About this task:
A faithful transcript of all the lines below, with no pictures, is the goal here.

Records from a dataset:
—————

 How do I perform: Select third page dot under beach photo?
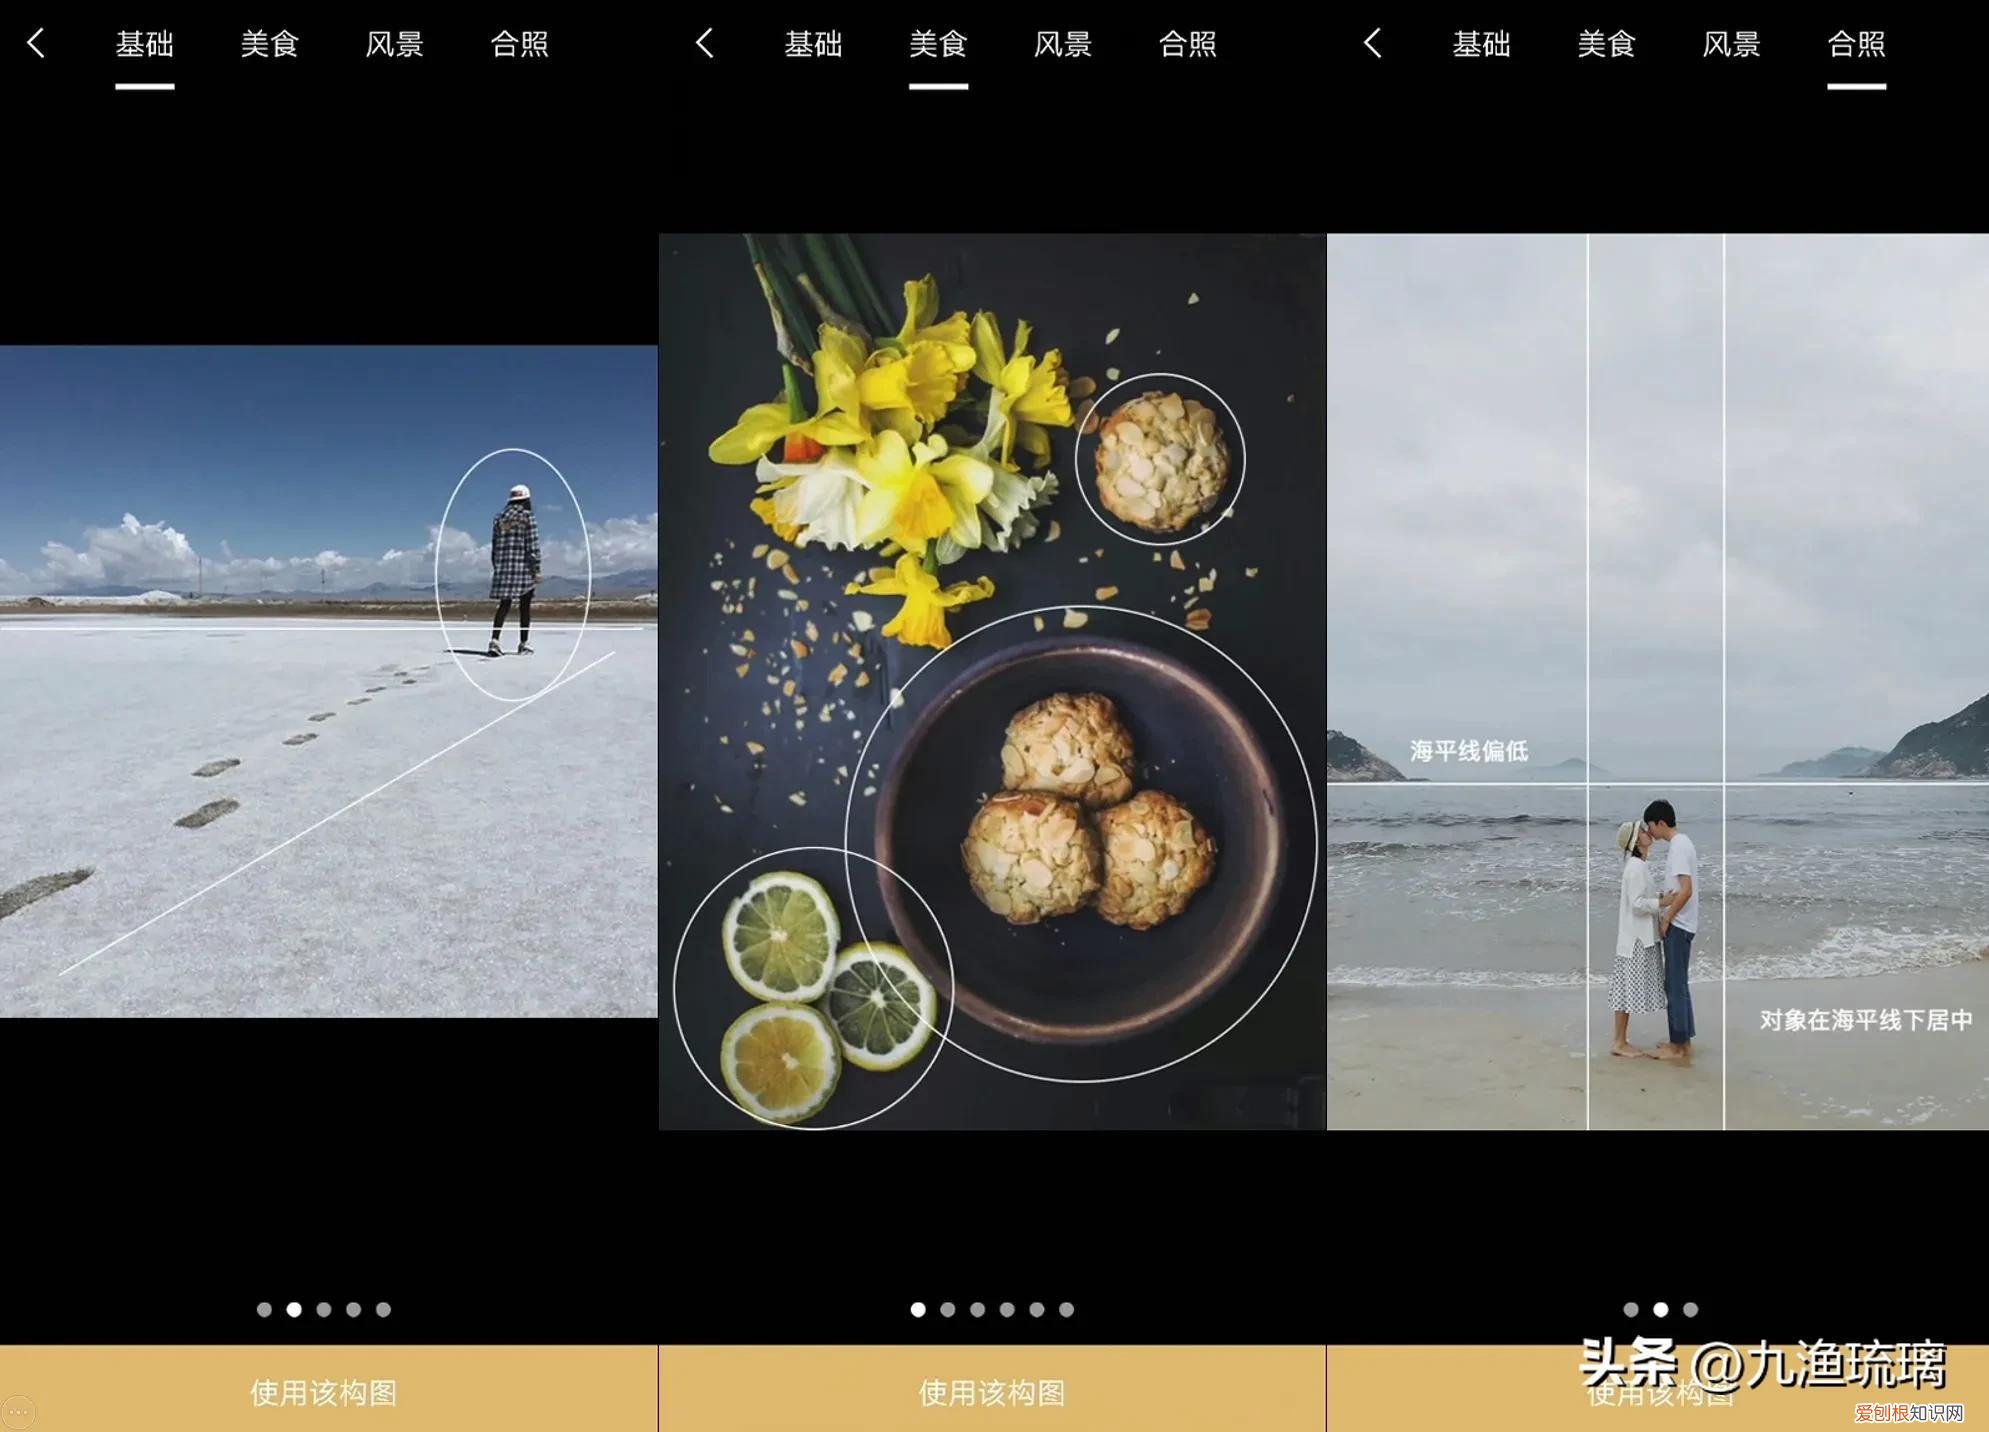coord(1690,1309)
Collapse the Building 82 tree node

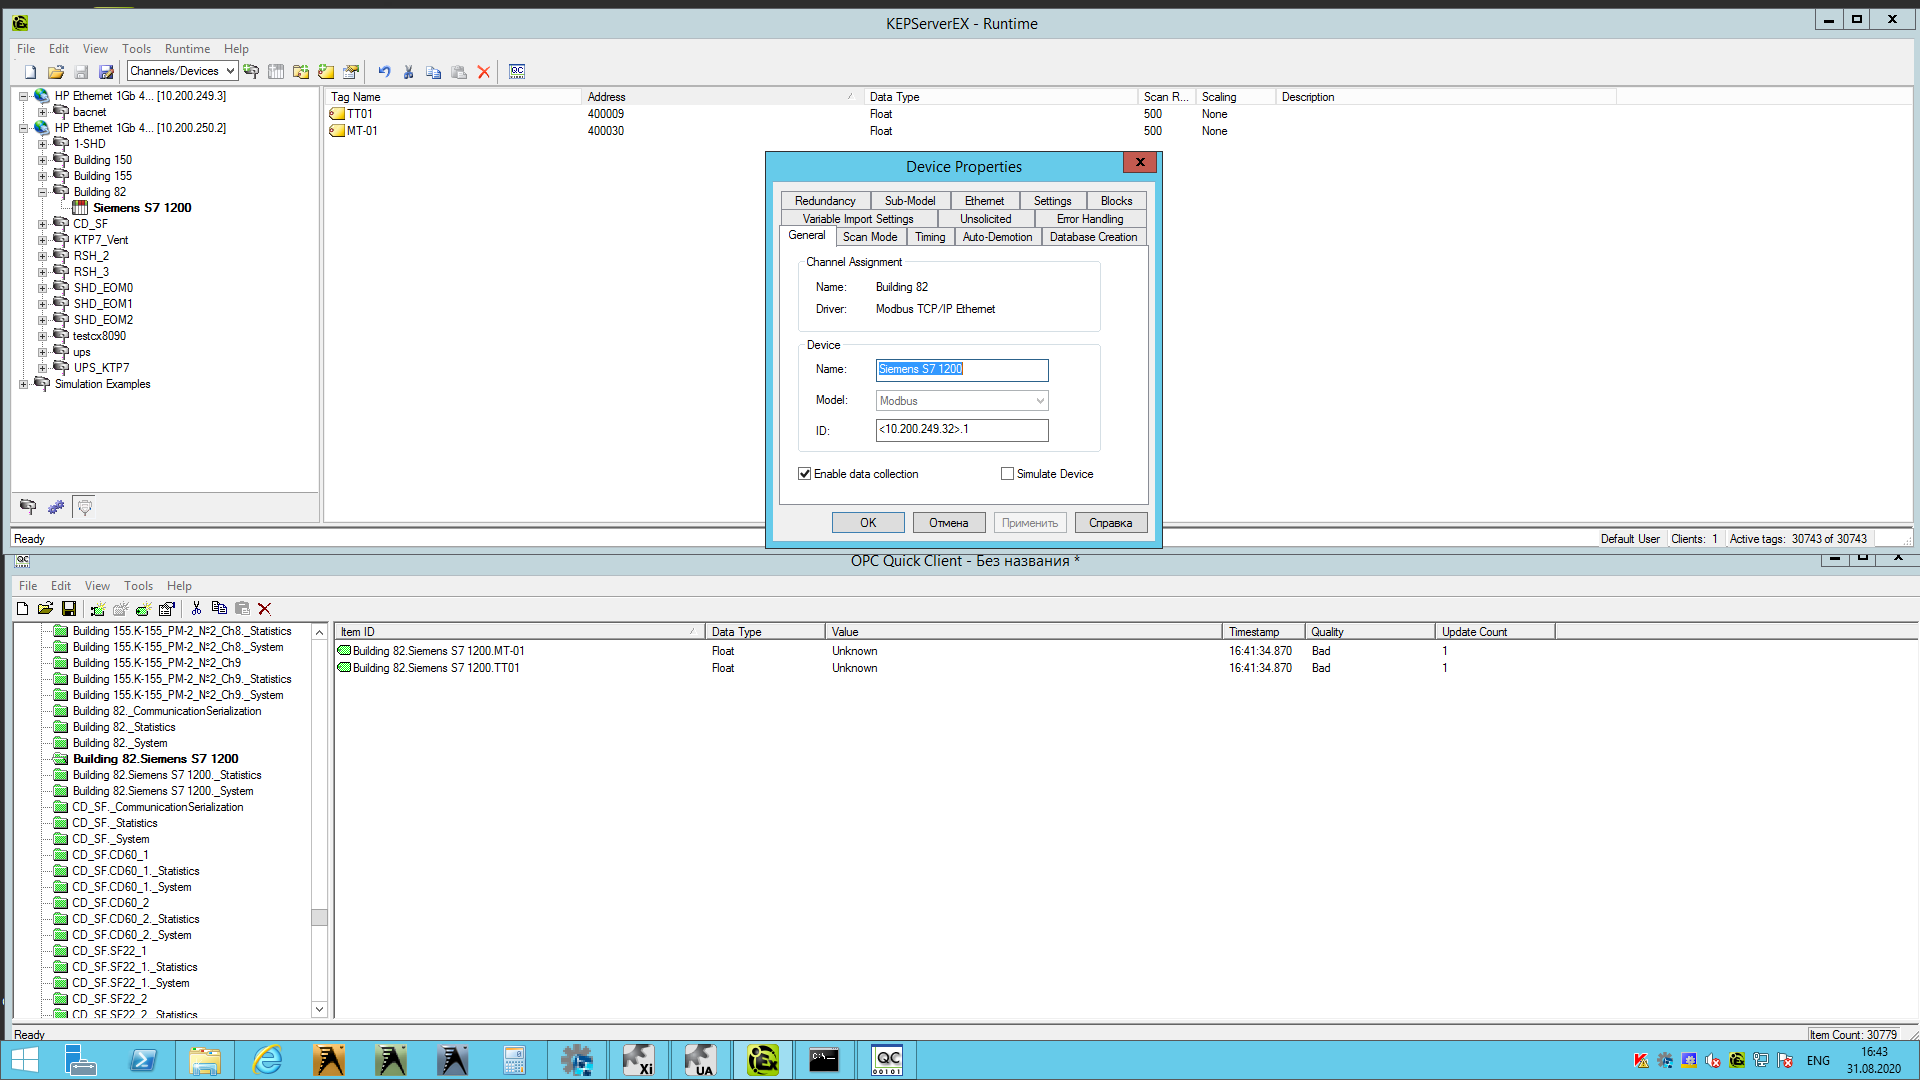[44, 191]
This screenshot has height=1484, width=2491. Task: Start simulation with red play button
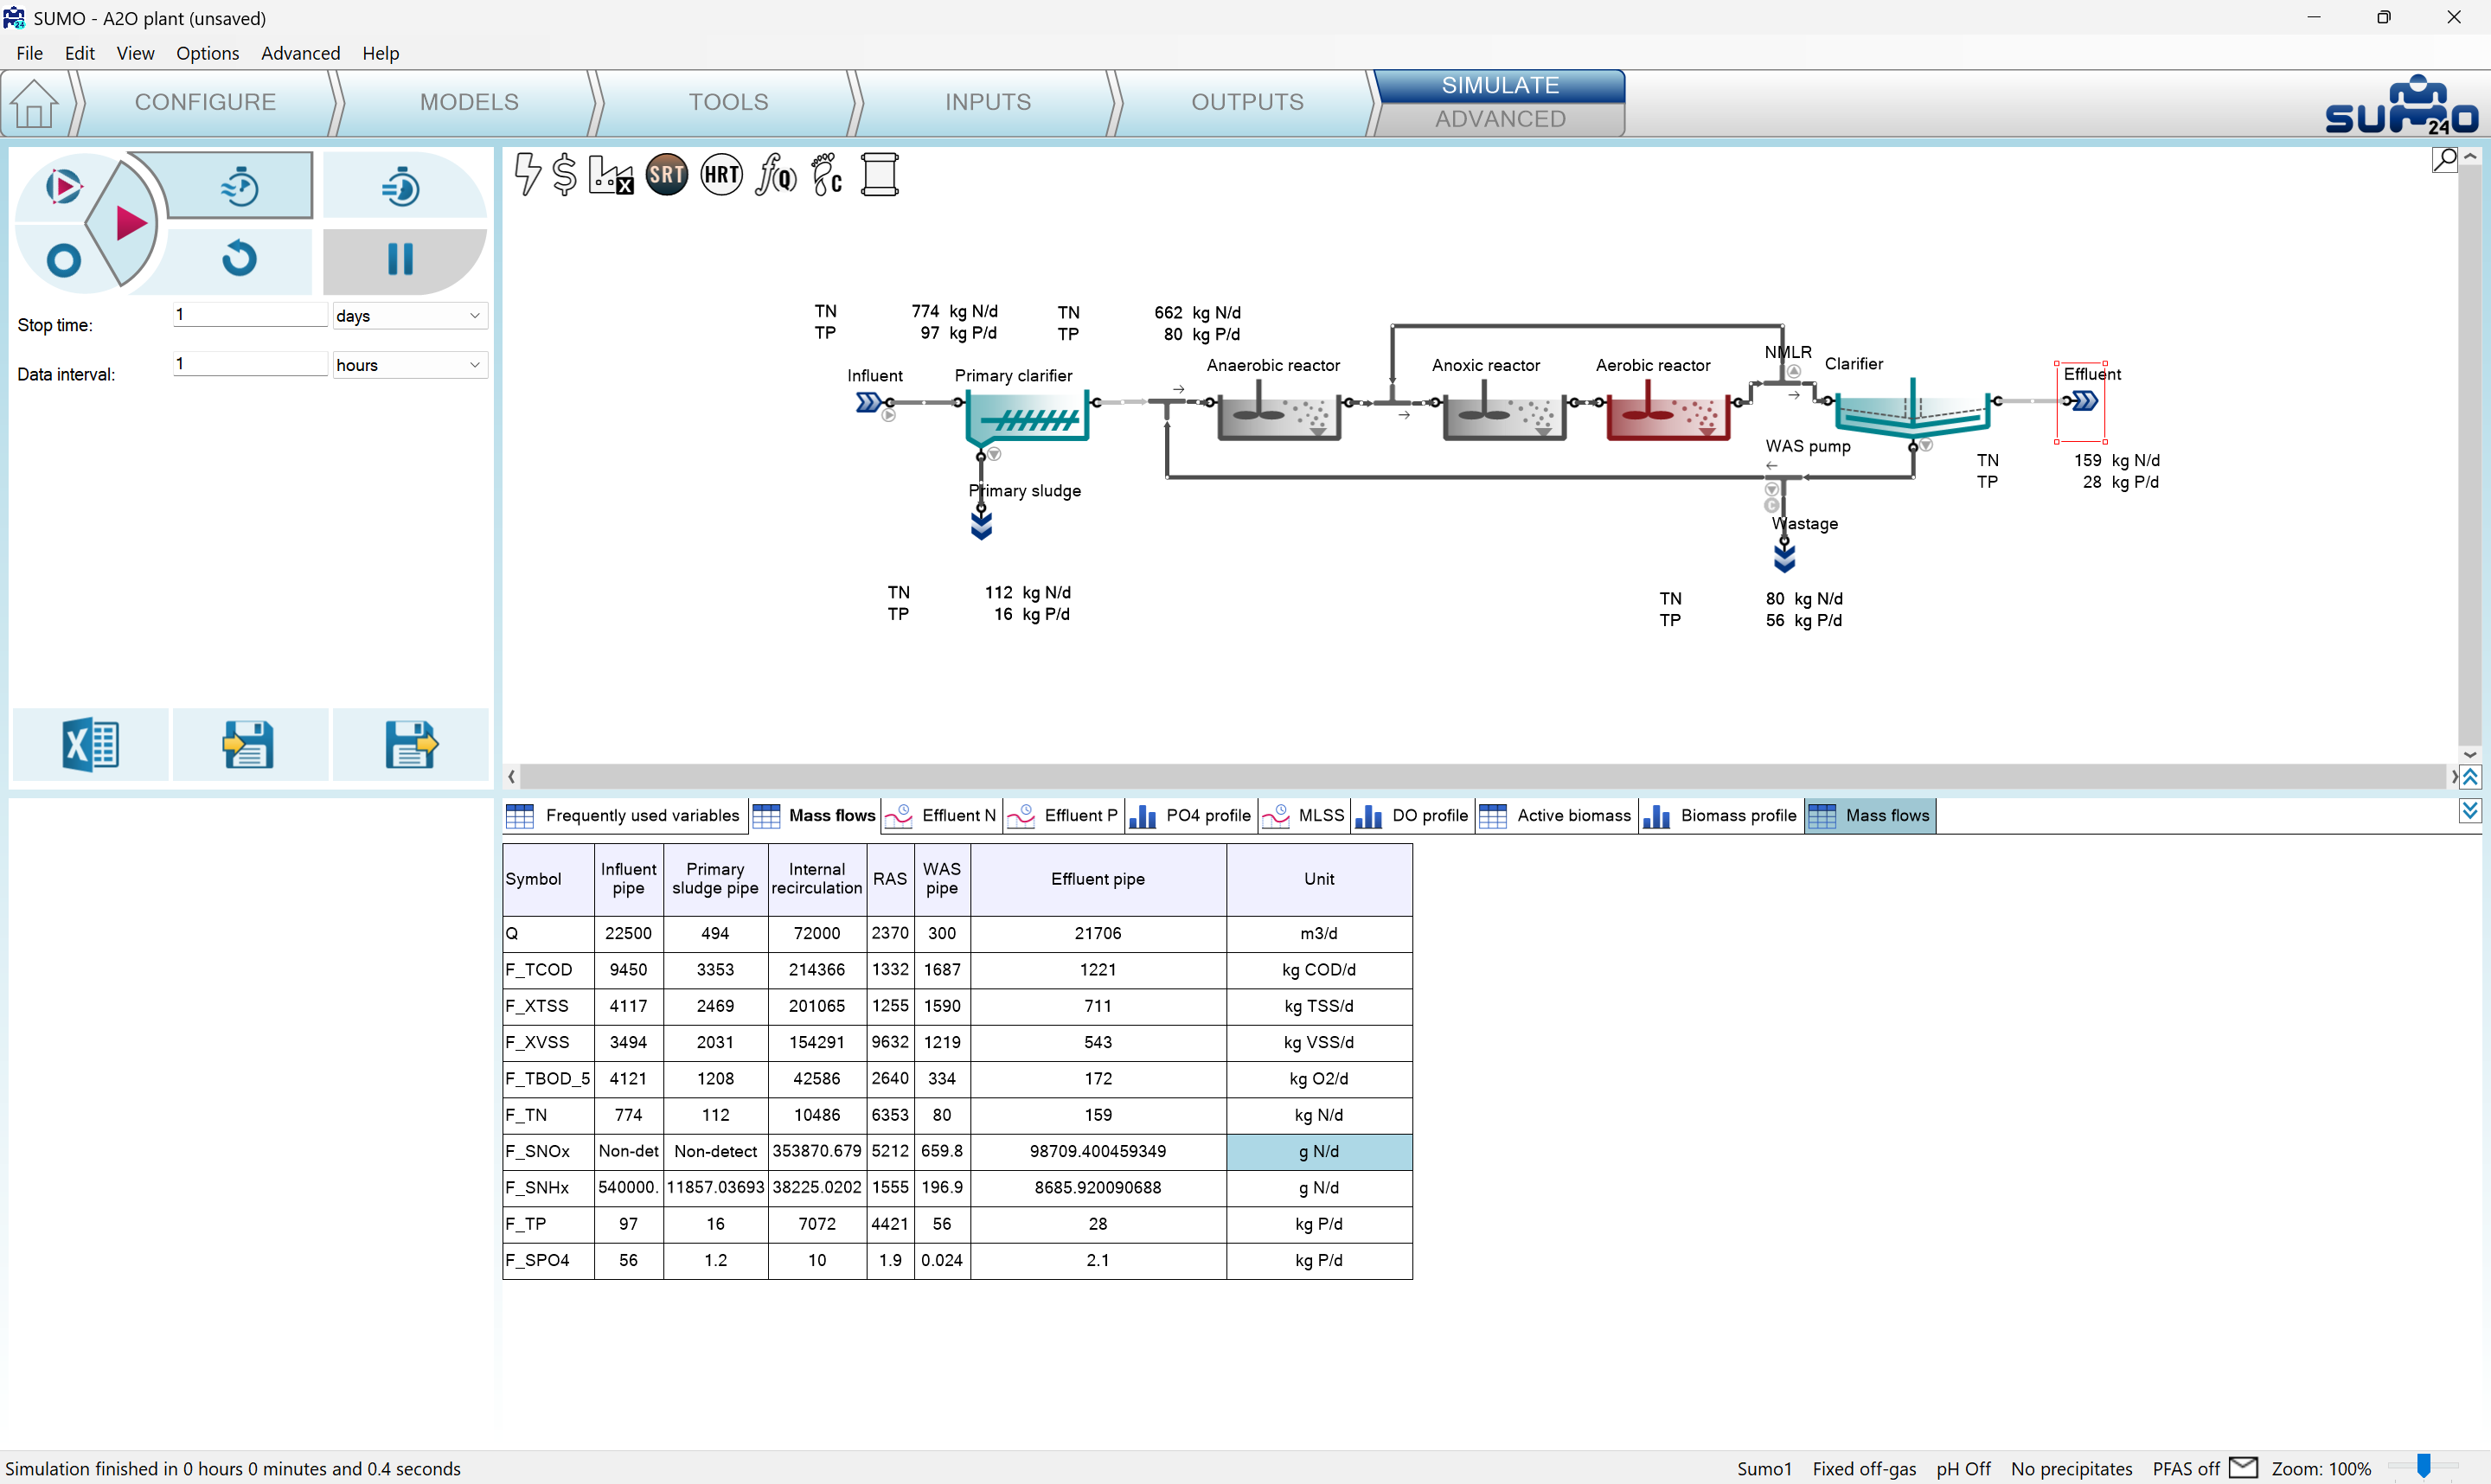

—————

Response:
 How do I perform: Select third page dot under beach photo?
coord(1690,1309)
Collapse the Building 82 tree node

[44, 191]
This screenshot has height=1484, width=2491. Task: Start simulation with red play button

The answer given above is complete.